Member Reviews
Quirky and unusual with a dash of humour. I enjoyed this rather strange re-examination of the relationship between dog and man ;)
I have to be honest on this one and say it isn’t written well enough for me to see it out. The plot sounds amusing but the writing gets in the way. Here’s an example: multiple quoted phrases in a single page. Some are recognizable, others are not, and the effect is not good. Maybe a good editorial scrub would help.

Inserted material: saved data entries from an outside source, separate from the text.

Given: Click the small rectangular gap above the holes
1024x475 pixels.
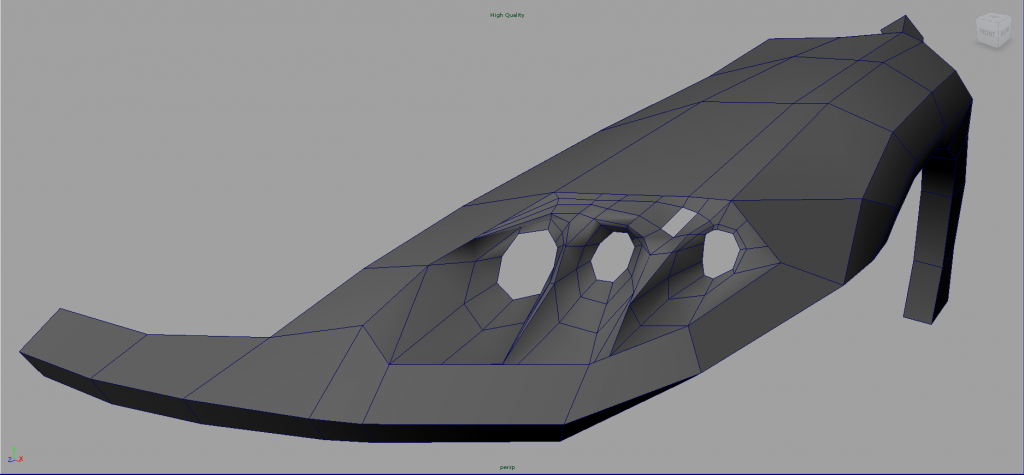Looking at the screenshot, I should point(680,221).
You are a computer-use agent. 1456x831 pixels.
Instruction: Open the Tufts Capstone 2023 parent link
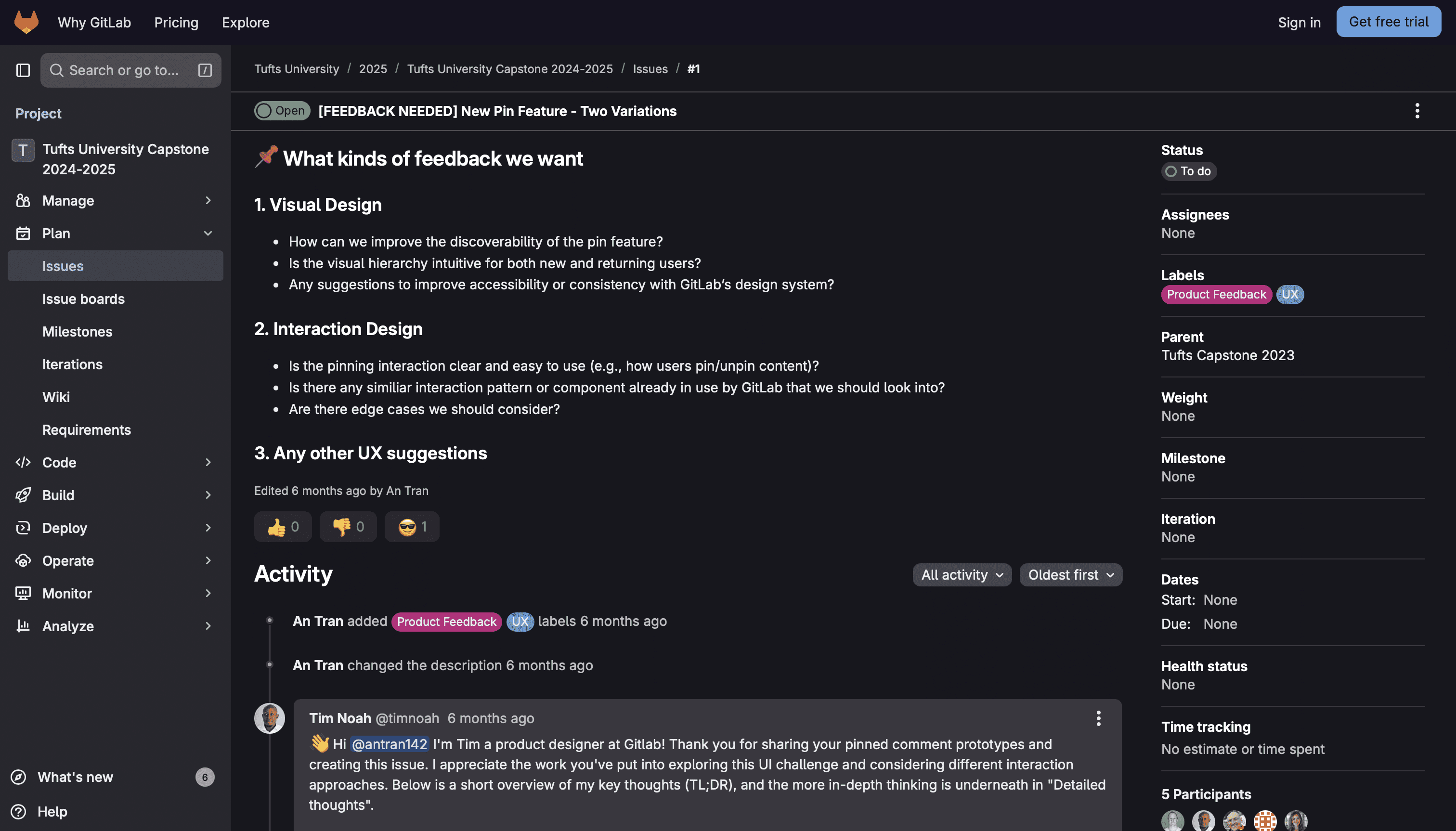(1228, 355)
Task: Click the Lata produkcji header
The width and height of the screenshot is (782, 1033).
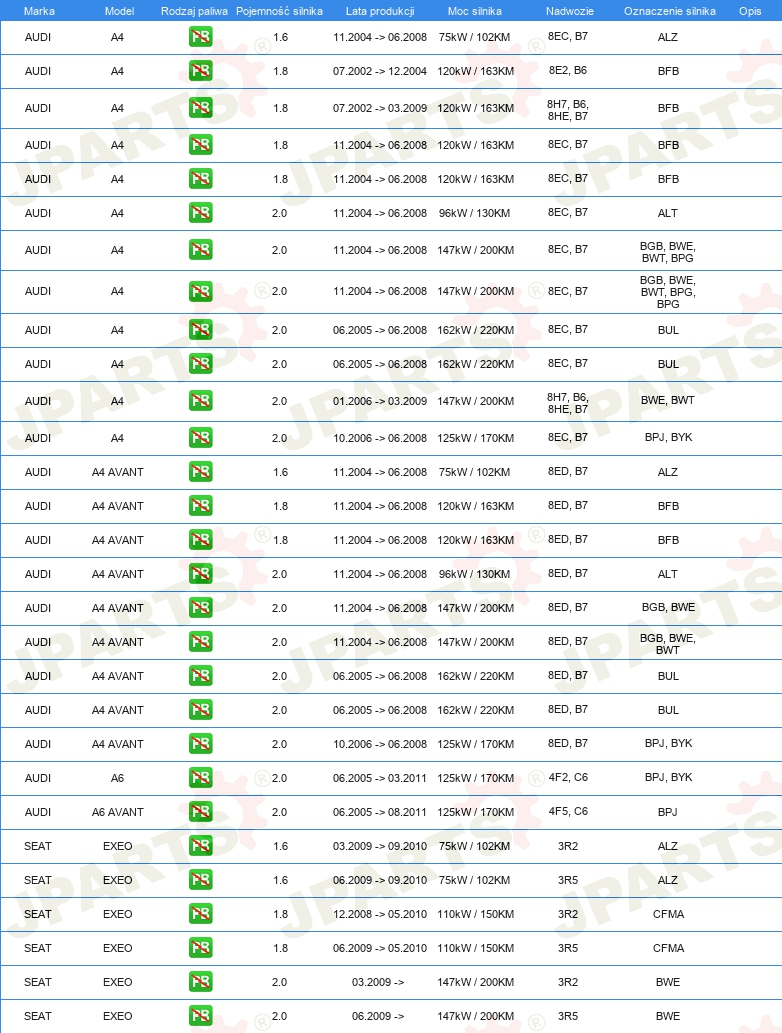Action: pos(380,11)
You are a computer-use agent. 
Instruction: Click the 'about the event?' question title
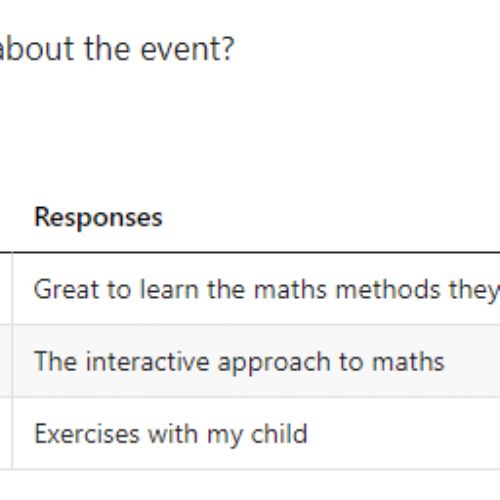[117, 49]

R. Gary Raham has a wonderful ability to recognize the absurd in human behavior and project those habits and foibles onto an alien culture, the three-segmented wormlike intelligent beings from Jadderbad. A post-apocalyptic earth is slow to recover, even though artificial intelligence and the ability to preserve the intelligence, and perhaps the soul, of the culture's great minds was well advanced. When one of those great minds is hijacked and kept on ice (figuratively speaking) against his will, it turns out to be a lifesaver for the current primitive occupants of Earth when the Jadderbadians stop by in search of a new home.. The parallels and differences between Earth's inhabitants and the Jadderbadians provide lots of opportunities for Raham to display his sense of humor while building tension toward an uncertain end. I highly recommend this novel for the author's imaginative world building, the sly references and metaphors throughout, and the humor.